* TEXT UNDER STUDY *
⁂

It’s the oldest story in business. Large, established player tries to use government to protect itself against upstart, entrepreneurial rival. Once you begin to look for these crony capitalist power plays, you see them all around. My pal Tim Carney, for instance, has done standout work highlighting how taxi cab cartels have tried to quash Uber, the smartphone-based limo service.
Here’s another instance of such crony capitalism, with far bigger implications. From the WSJ:
Nurse practitioners in five states are fighting for the right to treat patients without oversight from doctors, as they can in many parts of the country. The battle is particularly pitched in California, where a bill that would let some nurse practitioners do their work independently passed a key legislative committee this week. California doctors strenuously oppose the idea, arguing that it could jeopardize patient safety. Other nonphysician health professionals around the country also are lobbying to expand their roles, citing the shortage of doctors in some areas and the expected onslaught of millions of patients newly insured under the Affordable Care Act next year.
US health care is an industry in desperate need of disruptive innovation. As defined by innovation guru Clayton Christensen:
Many of the most powerful innovations that disrupted other industries did so by enabling a larger population of less-skilled people to do in a more convenient, less expensive setting things that historically could be performed only by expensive specialists in centralized, inconvenient locations.
Lots of examples of this. A classic case is how PCs disrupted mainframe computers by providing convenience and good-enough capabilities. Nurse practitioners can be, if government lets them, a similar disruptive innovation. Christensen:
Take nurse practitioners and physicians’ assistants. Because of advances in diagnostic and therapeutic technologies, these clinicians can now competently, reliably diagnose and treat simple disorders that would have required the training and judgment of a physician only a few years ago. Accurate new tests, for example, allow physicians’ assistants to diagnose diseases as simple as strep infections and as serious as diabetes. In addition, studies have shown that nurse practitioners typically devote more time to patients during consultations than physicians do and emphasize prevention and health maintenance to a greater degree. But many states have regulations that prevent nurse practitioners from diagnosing diseases or from prescribing treatment that they are fully capable of handling.
This is one of the many little battles that will need to be won to bottom-up transform health care in a way that boosts value and innovation.

⁂

* DATA EXTRACT *
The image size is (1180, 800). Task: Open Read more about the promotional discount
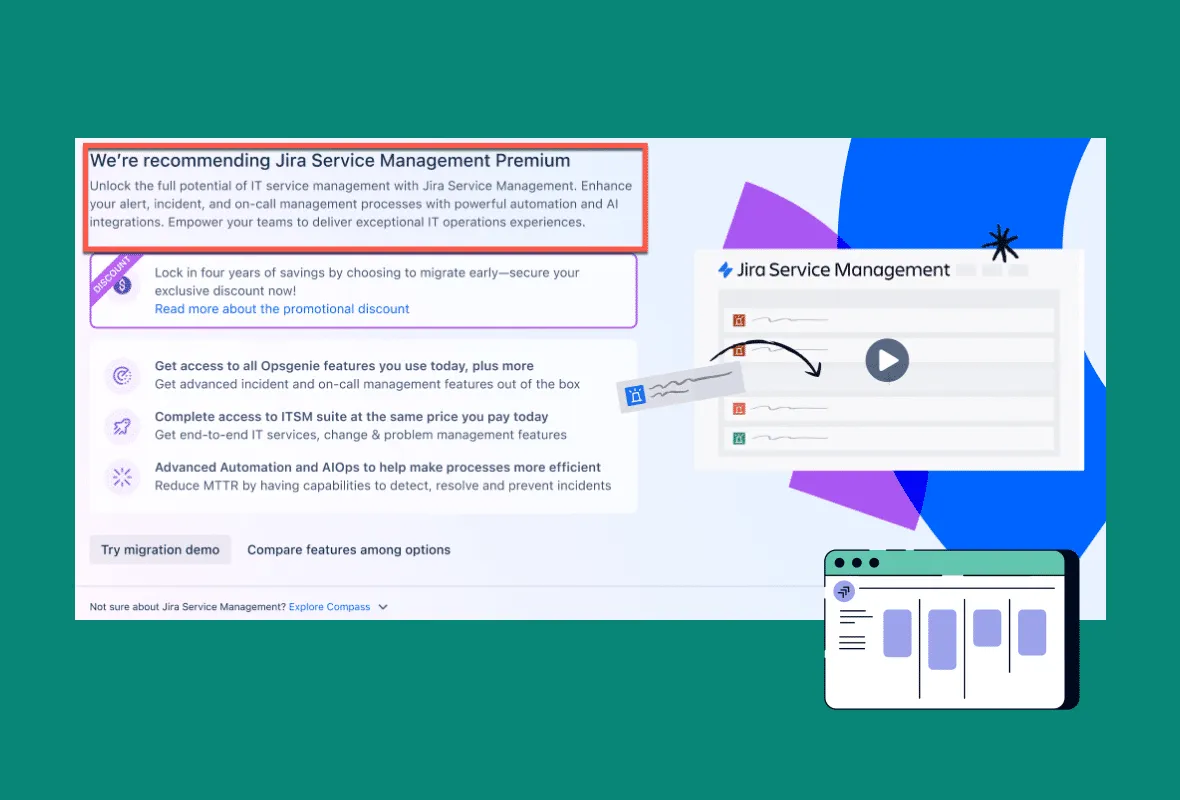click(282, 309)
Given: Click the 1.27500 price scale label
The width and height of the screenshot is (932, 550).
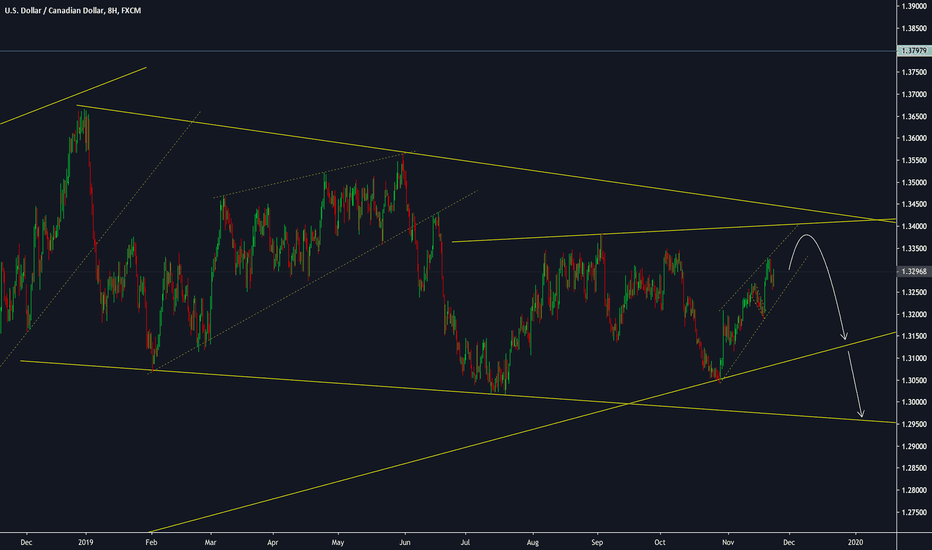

⁂

* THINGS TO DO *
#1 Answer from the nurse practitioner article:
(a) Which company have taxi cab cartels tried to quash?
(b) In how many states are nurse practitioners fighting for the right to treat patients without oversight from doctors?
(c) What disrupted mainframe computers?
#2 Copy part of the nurse practitioner article word for word, beginning at the words "Here’s another instance" and stopping after the words "Act next year.".
The data above are separate material, distinct from the nurse practitioner article.

* SOLUTIONS TO THE EXERCISE *
#1
(a) Uber.
(b) Five.
(c) PCs.

#2
Here’s another instance of such crony capitalism, with far bigger implications. From the WSJ:
Nurse practitioners in five states are fighting for the right to treat patients without oversight from doctors, as they can in many parts of the country. The battle is particularly pitched in California, where a bill that would let some nurse practitioners do their work independently passed a key legislative committee this week. California doctors strenuously oppose the idea, arguing that it could jeopardize patient safety. Other nonphysician health professionals around the country also are lobbying to expand their roles, citing the shortage of doctors in some areas and the expected onslaught of millions of patients newly insured under the Affordable Care Act next year.